# Sezione di testo
Lo smaltimento dei rifiuti è stato invece gestito dalla Ecoflash di Livorno di Enrico Cafferata.

Una volta liberato il bacino dal relitto inizierà dunque la riparazione della platea e termineranno i lavori all’impiantistica elettrica, al momento eseguiti all’80% con la sostituzione di 9 km di cavi.

Serviranno poi le certificazioni per l’impianto elettrico e il rinnovo del certificato di classe RINA (previa verifica delle saldature della carena); il tempo complessivo per arrivare alla piena certificazione ed operatività è di un mese e mezzo, massimo due.

Adesso che eventuali vertenze sull’incidente dell’Urania non bloccano più il bacino e la nave è stata tagliata e rimossa, la gara per l’affidamento del comparto bacini (galleggiante, muratura e banchina 76) può ripartire. In tal senso il presidente dell’Autorità di Sistema Portuale del Mar Tirreno Settentrionale Stefano Corsini ha detto che farà partire le lettere di invito non appena sarà ultimata la documentazione, quindi anche prima dei 45 giorni per la prevista riparazione del galleggiante.

I tempi stringono anche perché Azimut Benetti ha da mettere in mare tre scafi da 108 metri.

Il primo di questi dovrebbe andare alle prove acquatiche a novembre; a seguire poi altri due vari per gennaio e aprile 2019. Essendo scafi superiori ai 50 metri, non è possibile utilizzare lo ship-lift in dotazione al cantiere, ma è necessario portarli sul bacino galleggiante e farlo poi immergere.

L’ingegner Pribaz dell’AdSP toscana ha anche spiegato che verrà installata una rampa in grado di superare il dislivello (in media 60 cm) tra la banchina e il bacino, quando questo è sottoposto al carico di una nave. Uno strumento in più per la sicurezza, la rampa, cui si aggiungerà il ripristino del ponte mobile e un percorso per raggiungere terra dalle murate laterali.

# Compito assegnato 1
Nel testo sul bacino galleggiante, quanti chilometri di cavi sono stati sostituiti nei lavori all'impiantistica elettrica?
# Compito assegnato 2
Traduci in inglese questa frase del testo sul bacino galleggiante: "I tempi stringono anche perché Azimut Benetti ha da mettere in mare tre scafi da 108 metri."
# Compito assegnato 3
Prosegui il testo sul bacino galleggiante dopo la sua ultima frase.
Le righe che seguono non hanno alcun legame con il testo sul bacino galleggiante.

# Dati da esaminare
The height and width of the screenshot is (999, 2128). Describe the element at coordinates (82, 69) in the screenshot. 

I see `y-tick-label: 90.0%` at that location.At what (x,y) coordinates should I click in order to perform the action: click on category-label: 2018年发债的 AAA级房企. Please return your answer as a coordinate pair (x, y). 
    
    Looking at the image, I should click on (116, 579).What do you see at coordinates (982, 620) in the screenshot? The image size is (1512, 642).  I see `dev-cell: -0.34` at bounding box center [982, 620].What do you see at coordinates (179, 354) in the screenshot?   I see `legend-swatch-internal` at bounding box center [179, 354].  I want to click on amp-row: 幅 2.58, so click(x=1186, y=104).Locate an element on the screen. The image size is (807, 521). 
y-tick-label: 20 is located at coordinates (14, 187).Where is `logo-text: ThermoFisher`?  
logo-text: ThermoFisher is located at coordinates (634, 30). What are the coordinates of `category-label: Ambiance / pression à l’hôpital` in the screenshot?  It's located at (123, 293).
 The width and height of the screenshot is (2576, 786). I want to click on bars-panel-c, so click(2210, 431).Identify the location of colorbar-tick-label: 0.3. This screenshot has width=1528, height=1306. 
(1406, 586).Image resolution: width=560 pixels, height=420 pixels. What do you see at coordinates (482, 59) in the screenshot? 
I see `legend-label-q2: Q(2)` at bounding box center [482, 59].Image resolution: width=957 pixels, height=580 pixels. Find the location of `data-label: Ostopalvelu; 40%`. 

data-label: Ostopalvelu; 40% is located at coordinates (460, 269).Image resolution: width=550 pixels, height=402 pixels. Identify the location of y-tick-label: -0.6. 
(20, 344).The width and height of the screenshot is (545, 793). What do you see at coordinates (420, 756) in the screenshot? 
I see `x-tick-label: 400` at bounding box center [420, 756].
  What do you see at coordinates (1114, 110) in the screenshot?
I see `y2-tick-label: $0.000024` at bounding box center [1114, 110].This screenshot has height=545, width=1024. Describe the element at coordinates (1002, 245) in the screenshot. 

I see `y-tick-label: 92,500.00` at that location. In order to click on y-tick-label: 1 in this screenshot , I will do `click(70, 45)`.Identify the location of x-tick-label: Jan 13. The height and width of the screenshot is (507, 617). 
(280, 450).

# Risposta finale 1
9 km di cavi.

# Risposta finale 2
Time is also running short because Azimut Benetti has three 108-meter hulls to launch.

# Risposta finale 3
Lo stato dei lavori al bacino galleggiante è stato mostrato oggi alla stampa nel corso della riunione della conferenza permanente dei servizi.  Oltre al presidente Corsini con i dirigenti Claudio Vanni e Enrico Pribaz, erano presenti l’ex amministratore delegato di Azimut Benetti, Vincenzo Poerio, due rappresentanti della Capitaneria di Porto (i capitani di vascello Francesco Tomas e Nerio Busdraghi), Massimo Ricasoli dell’Agenzia delle Dogane, nonché Enrico Bonistalli in rappresentanza di Sopromar. In platea a seguire i lavori di smaltimento dei rifiuti anche l’amministratore unico di Ecoflash, Enrico Cafferata.

Gianmaria Frati

Poerio non svela l’imminente divisione in seno al gruppo di Vitelli

Vincenzo Poerio, ormai ex amministratore delegato di Azimut Benetti, non ha voluto anticipare le scelte societarie che saranno prese dal nuovo management, costituito da Franco Fusignani e Christos Ramnialis.

Il futuro della società sarà infatti tratteggiato nel corso di una conferenza stampa a margine dello Yachting Festival di Cannes. In attesa delle dichiarazioni ufficiali è però già emerso che il claim della futura Azimut-Benetti sarà “7 brands 1 company”.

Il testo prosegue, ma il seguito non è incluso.